そうしてこの感情が、彼を困られせるだけになるのは目に見えているから、自己満足で彼への気持ちを誤魔化すためにバレンタインというイベントを利用しようとしているのだ。
それにきっと、自分以外の事務所の皆は彼にチョコレートを渡すに決まっている。それなら沢山用意されたチョコレートの中に隠された自分の本命の気持ちは、紛れて伝わることはない。
それでいいと黒川は諦めたように自身へと言い聞かせ、最初に手にしたチョコレートをレジに持っていった。平日の真昼間という時間のせいか、会計はスムーズに終わらせることができた。かわいらしいラッピングにかわいらしいショップバッグを片手に、黒川はそのまま事務所へと向かおうとしたところで、ふいに携帯電話が着信を告げた。コートのポケットで震えるそれを取り出しみれば、ディスプレイにはプロデューサーである彼の名前が表示されている。
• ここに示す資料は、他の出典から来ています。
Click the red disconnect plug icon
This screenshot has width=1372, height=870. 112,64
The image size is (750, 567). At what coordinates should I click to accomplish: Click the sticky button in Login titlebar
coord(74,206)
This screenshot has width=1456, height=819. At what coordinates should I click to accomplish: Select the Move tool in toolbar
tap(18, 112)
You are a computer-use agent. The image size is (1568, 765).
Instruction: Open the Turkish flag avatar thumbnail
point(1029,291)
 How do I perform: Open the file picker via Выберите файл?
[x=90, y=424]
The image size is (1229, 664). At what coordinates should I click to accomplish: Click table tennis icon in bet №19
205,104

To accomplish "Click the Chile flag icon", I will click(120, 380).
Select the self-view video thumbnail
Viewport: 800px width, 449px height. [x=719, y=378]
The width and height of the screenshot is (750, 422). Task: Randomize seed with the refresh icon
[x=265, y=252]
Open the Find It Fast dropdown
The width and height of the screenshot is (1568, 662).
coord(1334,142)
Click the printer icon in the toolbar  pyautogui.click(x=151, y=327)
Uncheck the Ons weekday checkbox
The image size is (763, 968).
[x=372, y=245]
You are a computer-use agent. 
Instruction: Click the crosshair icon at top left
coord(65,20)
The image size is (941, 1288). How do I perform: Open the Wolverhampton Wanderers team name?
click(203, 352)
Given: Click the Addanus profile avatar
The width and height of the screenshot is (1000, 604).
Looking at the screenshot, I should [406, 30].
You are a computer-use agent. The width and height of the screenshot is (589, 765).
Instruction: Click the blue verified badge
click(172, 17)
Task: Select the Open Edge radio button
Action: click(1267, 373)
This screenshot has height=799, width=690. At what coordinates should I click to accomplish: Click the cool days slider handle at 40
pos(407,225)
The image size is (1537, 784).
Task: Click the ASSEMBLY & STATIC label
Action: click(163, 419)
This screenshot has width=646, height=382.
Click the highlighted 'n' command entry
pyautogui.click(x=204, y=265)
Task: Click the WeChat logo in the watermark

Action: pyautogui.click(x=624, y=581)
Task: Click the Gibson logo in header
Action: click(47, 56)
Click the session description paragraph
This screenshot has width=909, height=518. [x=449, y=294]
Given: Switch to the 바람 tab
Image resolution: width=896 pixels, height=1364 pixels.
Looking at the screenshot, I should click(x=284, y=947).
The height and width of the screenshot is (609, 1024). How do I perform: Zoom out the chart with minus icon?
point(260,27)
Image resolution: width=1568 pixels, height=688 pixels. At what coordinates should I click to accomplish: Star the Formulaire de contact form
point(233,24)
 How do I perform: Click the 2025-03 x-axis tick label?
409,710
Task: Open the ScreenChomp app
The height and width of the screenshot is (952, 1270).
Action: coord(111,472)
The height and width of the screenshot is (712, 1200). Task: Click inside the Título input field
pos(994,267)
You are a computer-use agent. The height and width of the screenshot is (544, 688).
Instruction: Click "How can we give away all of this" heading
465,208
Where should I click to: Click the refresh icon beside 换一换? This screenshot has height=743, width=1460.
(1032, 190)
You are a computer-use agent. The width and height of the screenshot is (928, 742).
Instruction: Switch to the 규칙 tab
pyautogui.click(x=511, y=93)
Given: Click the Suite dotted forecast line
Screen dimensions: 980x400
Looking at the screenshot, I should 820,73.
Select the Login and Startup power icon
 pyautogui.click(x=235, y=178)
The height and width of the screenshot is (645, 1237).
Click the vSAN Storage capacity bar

え、と我が目を疑いつつも、平静を保つように通話ボタンを押す。
「…もしもし?」
『ああ、黒川。今どこにいる?』
「事務所の近くのショッピングモールだけど」
『よかった、やっぱり黒川か』
「え?」
『後ろ後ろ』
言われるままに背後を振り向けば、そこにはいつものスーツ姿の彼が携帯電話を耳に当てながら、ひらひらと手を振っていた。その姿を見た途端、一気に身体の中の体温が急上昇する。そうして左手に持ったショップバックの中身を思い出し、咄嗟に後ろ手に隠してしまう。そんな黒川の心境を知るはずもない相手は、やっぱりいつもの呑気な笑顔を浮かべていた。
「そう言えば、今日は休みだったっけ」
「ええ、まあ」
「俺もちょうど今空き時間でさ、良かったら事務所でお茶でもしていかないか?」
「別に構わないけど」
「じゃあ行こう」
促されて、黒川は彼の少し後ろをついて歩きだす。駐車場にはいつもの社用車が置かれているのを見つけて、何とはなしに黒川は口を開いた。訊く。
「今日、何の仕事があったの?」
「バレンタインの特別料理番組の企画。奏と法子と忍、あと有香ちゃんに拓海さんがチョコレートのお菓子を作ってたよ」
「……へえ」
「毒味だとかなんだかで、さっき皆に色々押しつけられてさ。まあ義理でもうれしいけどね」
「……」
思わず、黒川は黙り込んでしまった。今、社用車の中にはその彼女たちから渡されたチョコレートたちが積まれているのだろう。それならば、今がチャンスかもしれない。この流れで「ついで」に渡してしまえばいいと、そう思って。
一歩、相手との距離を詰める。
「あの、プロデューサー」
「ん?」
「…わたしからも、これ」
「え?」
「か、奏たちから沢山もらってるみたいだけど、一応、その、お世話になってるから」
ずい、と差し出したショップバッグは二人の間で暫く揺れたあと、何故かひどく動揺した彼の手に渡っていった。中身を確認するように見て、けれどすぐに視線を落とす。後ろ頭をがしがしと掻いたあと、彼は「あー」と何とも気の抜けた声を出した。
「……なんだ、その、嬉しいよ。うん、嬉しい」
「そ、そう」
「義理でもさ、やっぱり嬉しいな。黒川からもらえると思ってなかったから」
「……わたし、そんなに薄情に見えるのかしら」
「ちが、いや! そうじゃなくて! もらえたらいいなって思ってたから!」
「え?」
「あ、いや」
会話が途絶えて、しんと二人の間に沈黙が落ちる。けれどすぐにあー、だとかうー、だとか彼の呻き声が聞こえ始めたところで、黒川は一歩後退した。
「あの、プロデューサー」
「な、なんでしょう」
「お茶は、また今度で。ちょっと急用を思い出したの」
「そう、か」
「ええ、だからここで」
そこまで言って、黒川はくるりと背を向けた。足早にその場を立ち去り、すぐに「空車」の表示がされていたタクシーを捕まえる。後部座席に乗り込んで、行き先を告げて、そして。
「………」
口元に手を置いて、俯く。ばくばくとうるさい心臓が飛び出してきそうで、体温が上昇しっぱなしだ。ひょっとしたら、本当に熱があるんじゃないかと心配になるほど熱くて、苦しい。
(……期待を、)
先ほどのプロデューサーの反応に、してはいけない期待をしてしまう。けれど沢山もらうであろうチョコレートの中で、自分の分を待っていてくれたというのはやっぱりもらう側からの社交辞令なのだろうか。
当然いくら考えても答えなぞ出るはずもなく、ただ手作りにすれば良かったと今さらのように後悔したのだった。